Pandemia

Esperando por Godot: monitoramento de dados de celulares no combate à Covid-19

Como os atrasos na vigência da LGPD têm impacto durante o estado de calamidade

Fernanda Carvalho/Fotos Públicas

O grande irmão está de olho em você, mas é para o seu próprio bem. Essas palavras que há poucos meses pareceriam absurdas, ganharam nova dimensão desde o início do enfrentamento da pandemia de Covid-19.

Pessoas amedrontadas aceitam correr riscos que antes descartariam de plano, desde que lhes seja apresentada alguma salvação. Com um iceberg deslizando silenciosamente na direção do navio, sobra pouca margem para uma análise ponderada dos custos e benefícios trazidos pelas propostas de salvamento e pular na água fria parece, repentinamente, algo sensato.

Nesse cenário nebuloso, governos de variado apreço à democracia estão ávidos para usar dados pessoais no intuito de debelar a pandemia. Alemanha, China, Coréia do Sul, Irã e Israel, apenas para citar um cardápio amplo de regimes políticos, adotaram recentemente normas sobre monitoramento de dados de telefonia celular, para rastrear movimentos de infectados, suspeitos de contaminação, ou o fluxo da sua população[i].

De outro lado, empresas cuja imagem pública anda desgastada no tocante à proteção da privacidade, aproveitam o momento para resgatar simpatia do público e oferecem compartilhar dados anonimizados para auxiliar nas políticas de enfrentamento do coronavírus. Google e Facebook, por exemplo, disponibilizaram para instituições de pesquisa e autoridades sanitárias dados sobre mobilidade, obtidos a partir do histórico de localização dos celulares dos seus usuários.[i]

No Brasil, o Governo do Estado de São Paulo, anunciou que fechou acordo com companhias de telefonia celular para obtenção de dados e cotejo da efetividade das medidas de distanciamento social impostas. Seguiram-se a ele os Governos dos Estados de Alagoas, Amapá, Amazonas, Maranhão, Goiás, Mato Grosso do Sul, Mato Grosso, Minas Gerais, Pará, Paraíba, Rio de Janeiro e Santa Catarina, além do município de Recife[ii]. Diante da significativa redução dos índices de isolamento registrados no Brasil e da importância dessa providência para desacelerar a propagação de Covid-19, a decisão tem méritos.

Todavia, mesmo concordando com os fins que justificam essas iniciativas, não devemos deixar de analisar os meios escolhidos, considerando as garantias jurídicas que protegem os dados dos cidadãos da exploração ilícita.

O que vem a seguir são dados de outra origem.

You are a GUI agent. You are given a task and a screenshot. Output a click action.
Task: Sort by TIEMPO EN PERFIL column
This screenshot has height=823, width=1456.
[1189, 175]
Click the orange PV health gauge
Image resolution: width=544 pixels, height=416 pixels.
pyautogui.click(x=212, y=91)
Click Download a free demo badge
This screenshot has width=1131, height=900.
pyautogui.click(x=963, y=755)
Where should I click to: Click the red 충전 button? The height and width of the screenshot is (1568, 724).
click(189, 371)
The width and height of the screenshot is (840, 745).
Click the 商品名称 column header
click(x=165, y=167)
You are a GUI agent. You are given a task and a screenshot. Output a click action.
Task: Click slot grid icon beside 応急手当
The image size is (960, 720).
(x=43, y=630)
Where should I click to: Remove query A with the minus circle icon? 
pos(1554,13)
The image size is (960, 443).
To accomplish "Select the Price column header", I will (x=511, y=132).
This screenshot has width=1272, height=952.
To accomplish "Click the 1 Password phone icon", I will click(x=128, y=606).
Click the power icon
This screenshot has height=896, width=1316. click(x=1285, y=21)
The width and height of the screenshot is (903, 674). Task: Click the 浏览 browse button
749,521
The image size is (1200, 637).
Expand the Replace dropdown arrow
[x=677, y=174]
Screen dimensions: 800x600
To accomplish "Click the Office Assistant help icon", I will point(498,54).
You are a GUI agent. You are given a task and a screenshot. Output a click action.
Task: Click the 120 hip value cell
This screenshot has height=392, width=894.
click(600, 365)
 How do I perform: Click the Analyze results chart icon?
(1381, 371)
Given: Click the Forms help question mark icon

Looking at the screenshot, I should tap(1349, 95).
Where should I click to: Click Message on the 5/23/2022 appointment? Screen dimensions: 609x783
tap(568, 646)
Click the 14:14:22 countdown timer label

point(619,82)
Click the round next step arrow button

Só assim, será possível evitar, ou reparar os danos causados aos seus direitos fundamentais. Por isso, vamos tentar esclarecer aqui alguns pontos importantes.

É evidente que devemos nos preocupar quando empresas de telefonia decidem compartilhar dados de georreferenciamento dos celulares com autoridades públicas. As possibilidades de ofensa à privacidade, direito fundamental do ser humano, previsto no artigo 5º, inc. X, da Constituição Federal, são expressivas. A perspectiva de que agentes públicos possam rastrear, em tempo real e com precisão, os movimentos dos cidadãos é de dar calafrios.

Ainda que feita para resguardar a saúde de todos, essa providência torna bastante salientes os efeitos colaterais daninhos trazidos pelo mero ato de carregar um smartphone no bolso nos dias de hoje. Para que nossos pesadelos distópicos, assombrados por Estados totalitários, que tudo veem, não se consumem, algumas cautelas precisam ser tomadas.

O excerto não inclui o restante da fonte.